China Unveils Breakthrough Atom-Thin 2D Semiconductors

20. November 2023

Semiconductors are shrinking in size while gaining power, potentially bringing the industry to the cusp of a revolution. Recently, Chinese scientists made a significant stride, showcasing a 12-inch wafer composed of 2D semiconductor material, suggesting a redefinition of technological boundaries could be imminent.

A team of Chinese scientists has successfully produced 12-inch wafers from 2D semiconductor material. This could challenge the dominance of traditional silicon chips in the long run.

Two-dimensional semiconductors are just a few atoms thick, giving them enormous flexibility and excellent semiconductor properties, but also making their production challenging. Even minor irregularities or impurities can affect the quality and functionality of the entire wafer. Conventional production methods, developed for thicker materials, are either inapplicable or inefficient. The researchers had to develop innovative production methods.

2D materials are poised to catapult the electronics industry into an era of innovation and advancement!

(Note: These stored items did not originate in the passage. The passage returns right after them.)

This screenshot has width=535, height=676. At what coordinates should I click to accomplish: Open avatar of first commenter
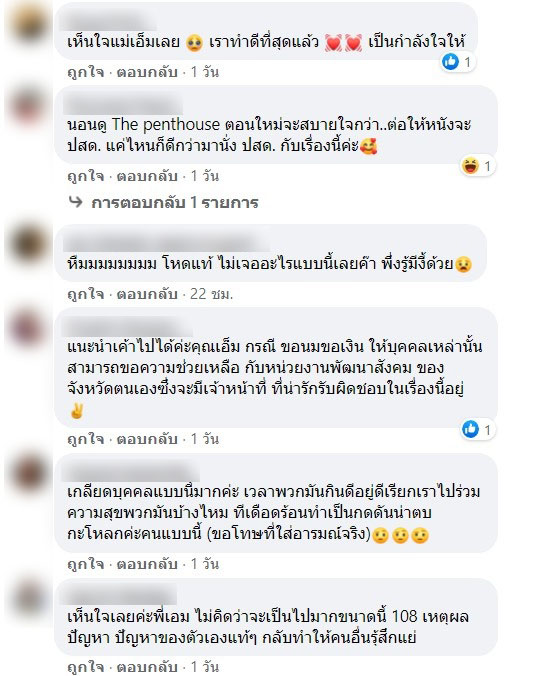28,24
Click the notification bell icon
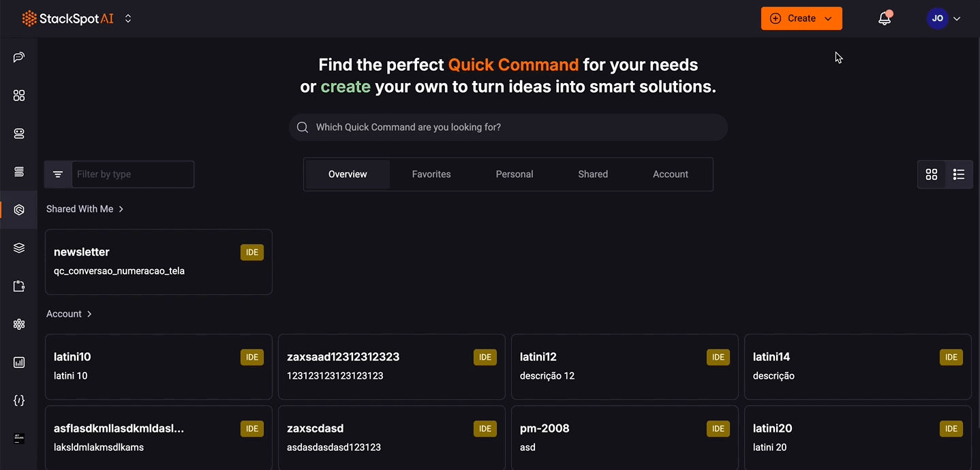This screenshot has width=980, height=470. [x=884, y=18]
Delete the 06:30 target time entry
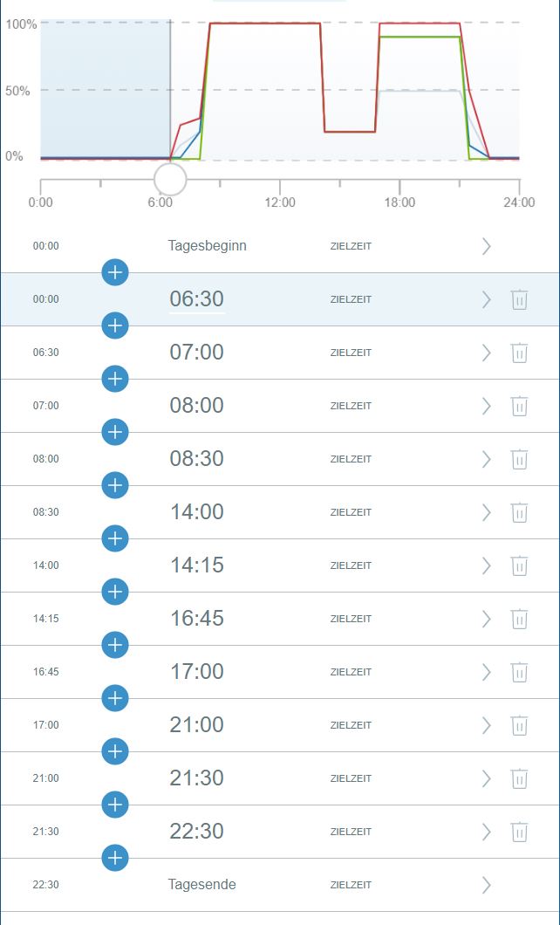Viewport: 560px width, 925px height. [x=519, y=299]
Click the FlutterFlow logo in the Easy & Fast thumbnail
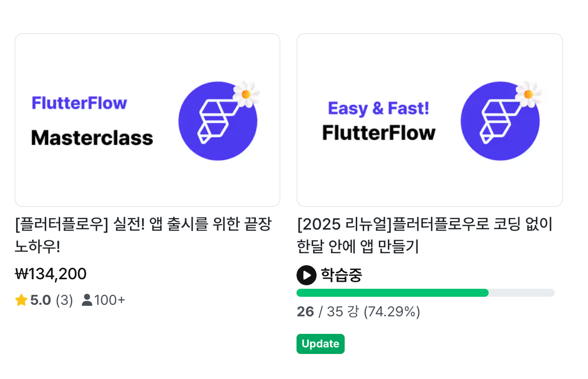 (500, 122)
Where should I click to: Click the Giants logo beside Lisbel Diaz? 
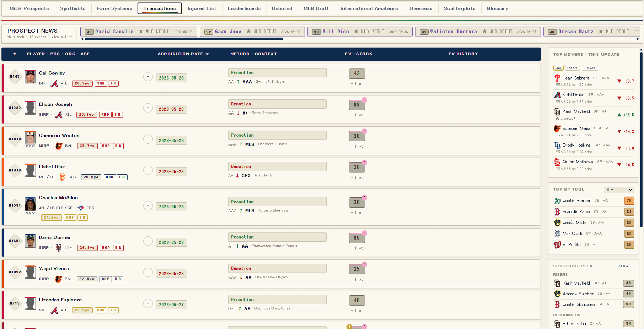(x=63, y=177)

A particularly promising approach that has proven effective in practice is “surface-to-surface technology”. In this method, the growing 2D materials are directly applied to a carrier surface, promoting uniform growth of the 2D material across the entire wafer – without interruptions. This method allows for the production of high-performance and reliable wafers with minimal defects.

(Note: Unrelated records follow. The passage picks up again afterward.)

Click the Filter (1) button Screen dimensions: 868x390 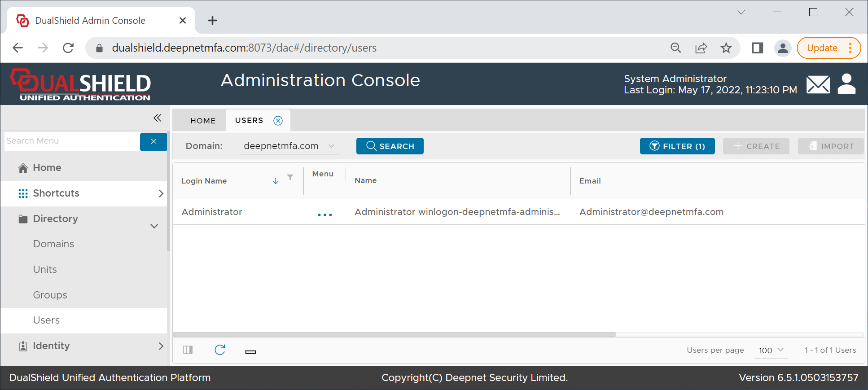[x=677, y=146]
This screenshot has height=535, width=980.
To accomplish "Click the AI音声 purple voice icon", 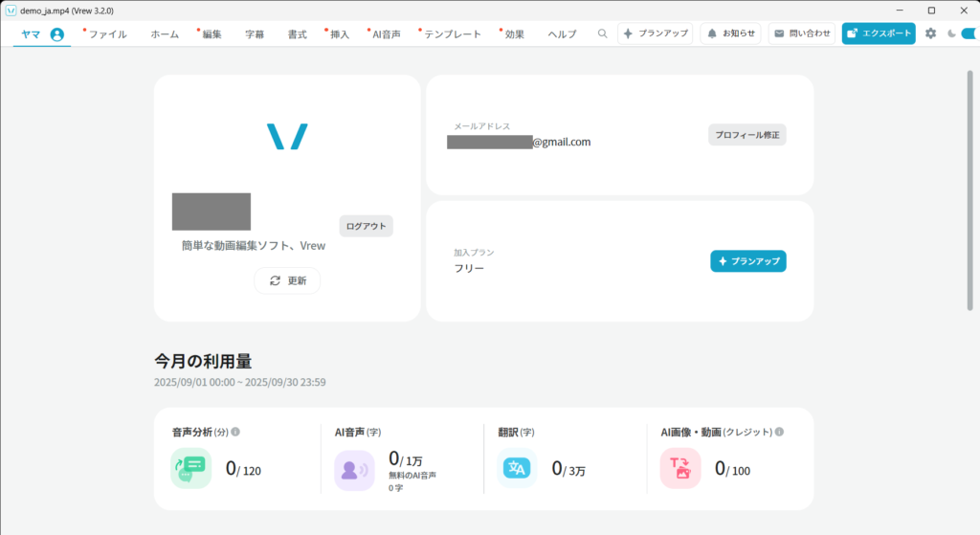I will (354, 469).
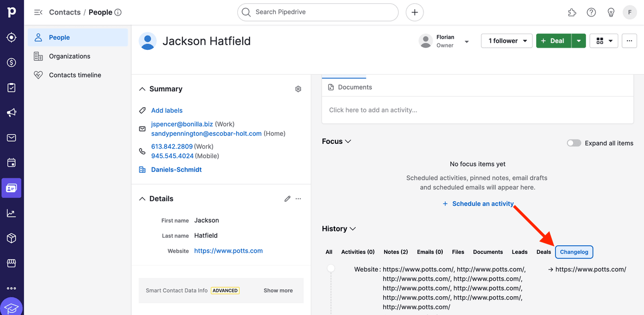Collapse the History section chevron
Image resolution: width=644 pixels, height=315 pixels.
[x=353, y=229]
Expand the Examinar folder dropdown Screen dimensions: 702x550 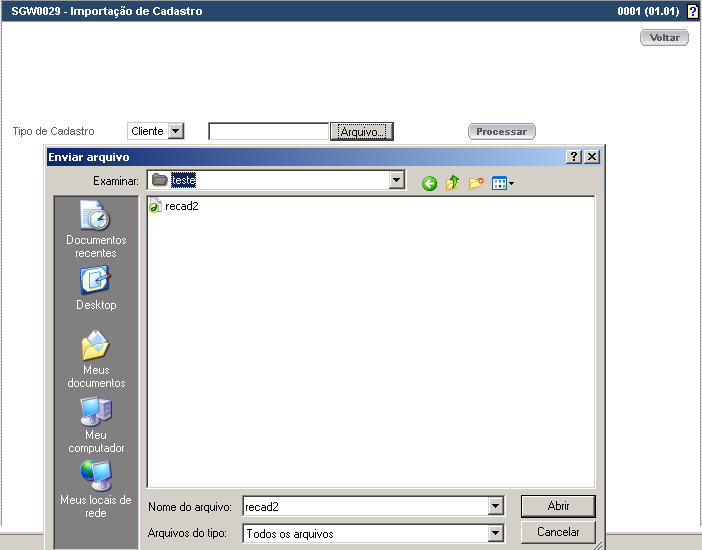pyautogui.click(x=397, y=180)
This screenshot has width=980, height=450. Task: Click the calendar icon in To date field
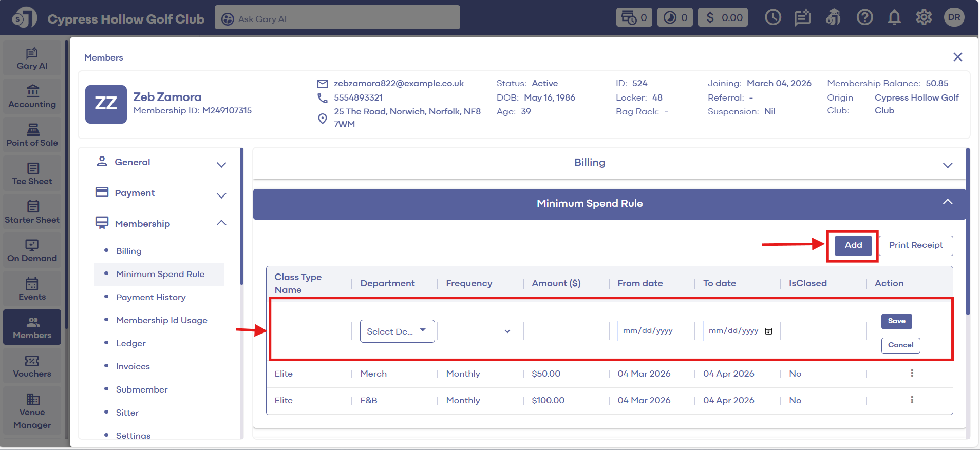(x=768, y=331)
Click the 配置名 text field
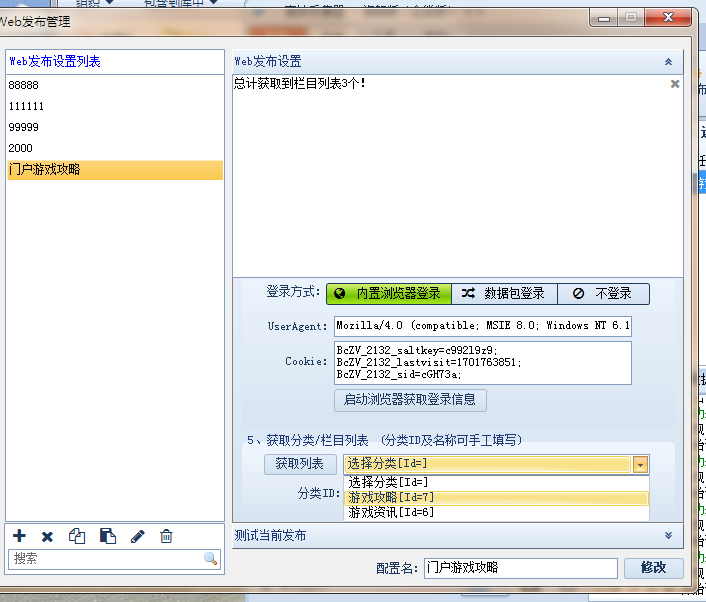The width and height of the screenshot is (706, 602). pos(520,568)
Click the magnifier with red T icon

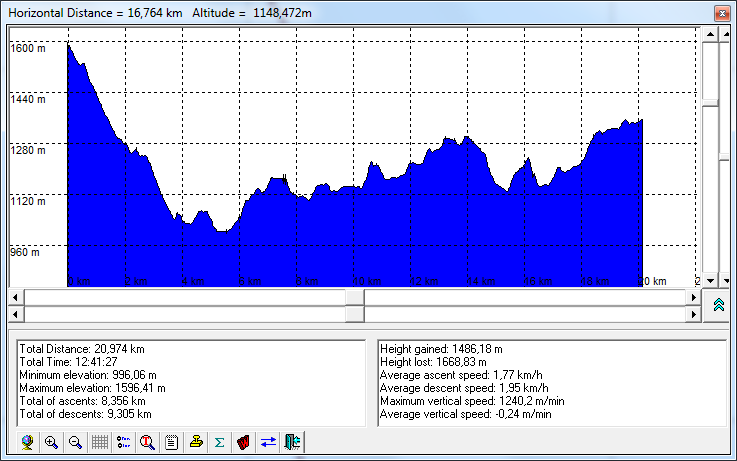click(148, 442)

The Transformative Potential of 2D Semiconductors

2D semiconductors hold significant economic potential. One of their outstanding advantages is enabling the miniaturization of semiconductor components. Being just a few atoms thick allows for the creation of smaller and more powerful chips. This directly impacts production costs, as less material is needed, and devices can be made more compact.

The combination of lower production costs, compact devices, and improved performance characteristics opens new possibilities for various industries. From electronics to renewable energy, 2D semiconductors could form the basis for innovative technologies and products that were previously unattainable.

Applications of 2D Semiconductors


Due to their extremely thin nature, 2D semiconductors could form the basis for the next generation of microprocessors and memory devices, pushing the boundaries of Moore’s Law by enabling even smaller and more powerful chips.


2D semiconductors could be used in sensors, detectors, and other optoelectronic devices. Their ability to efficiently convert light into electrical signals (and vice versa) could lead to improved camera sensors or more efficient solar cells.

Quantum computing:

The unique quantum properties of 2D materials make them ideal candidates for developing quantum bits or qubits, the basic building blocks of quantum computers.

Flexible electronics:

Due to their flexibility, 2D semiconductors could be used in bendable displays, wearables, and other electronic devices.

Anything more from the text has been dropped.